Ini berarti kita tengah dihadapkan pada realita bahwa volume produksi minyak secara alamiah akan terus menurun ditengah peningkatan kebutuhan yang melonjak. Ini akan menjadi tanda bahwa beban biaya impor bukan tidak mungkin akan terus meningkat untuk mengejar pemenuhan kebutuhan yang belum tertutupi tersebut. Ditambah dengan subsidi yang tetap dipertahankan maka jelas APBN akan makin tersedot untuk membiayai dua keadaan tersebut. Sejauh ini jalan tengah yang diambil pemerintah adalah dengan melakukan pembatasan alokasi subsidi secara bertahap dan berkelanjutan selama beberapa tahun. Kebijakan ini aman untuk jangka menengah karena menekan dampak inflasi, meredam potensi kekacauan psikologis sosial di masyarakat dan mencegah defisit APBN yang terancam meruyak.

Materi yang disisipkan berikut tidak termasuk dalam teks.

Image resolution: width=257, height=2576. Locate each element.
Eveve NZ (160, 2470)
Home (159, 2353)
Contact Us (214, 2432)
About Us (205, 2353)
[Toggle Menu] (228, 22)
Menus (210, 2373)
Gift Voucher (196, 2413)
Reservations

Akan tetapi, kebijakan jalan tengah ini belum mampu menjawab untuk jangka panjang, apakah kita akan terus menerus memberikan subsidi dengan mempertaruhkan pembangunan lewat alokasi belanja modal yang kian tidak berimbang? Saya kira tidak. Ini artinya kenaikan BBM hanya soal waktu, tidak ada pilihan lain. Sekarang atau pasca 2014?

Politik yang menyandera

Ada garis perbedaan yang sangat jelas antara ekonomi dan politik dalam sebuah proses pengambilan keputusan, dalam lingkup ekonomi, keputusan harus segara diambil dan dijalankan namun dalam politik keputusan adalah objek yang dapat terus diperdebatkan sampai keputusan ini menjadi tidak lagi relevan. Efektivitas sinergi dua sudut pandang ini akan menentukan hasil akhir. Sudah menjadi rahasia umum di negeri ini BBM adalah komoditi politik untuk mendapatkan simpati di tingkat akar rumput. Apalagi kini Partai Politik tengah memoles citra terkait agenda elektoral pemilu 2014.

Dominasi politik di panggung kehidupan bernegara di negeri ini begitu kental terasa. Sejarah mencatat bahwa dalam satu dekade terakhir belum pernah ada sebuah keputusan yang tegas untuk mengakhiri kebijakan karitatif terkait BBM. Padahal cengkaraman porsi subsidi BBM yang besar telah membuat bangsa ini terseok- seok menuju pemerataan kesejahteraan. Arah kebijakan yang diambil cenderung populis dan ‘cari aman’ dengan mengatasnamakannya pada tujuan untuk mencegah kekacauan/ kepanikan sosial. Harapan akan munculnya kepemimpinan yang tegas dan berani kembali dipenjara oleh kepentingan politik secara temporal kaum elitis.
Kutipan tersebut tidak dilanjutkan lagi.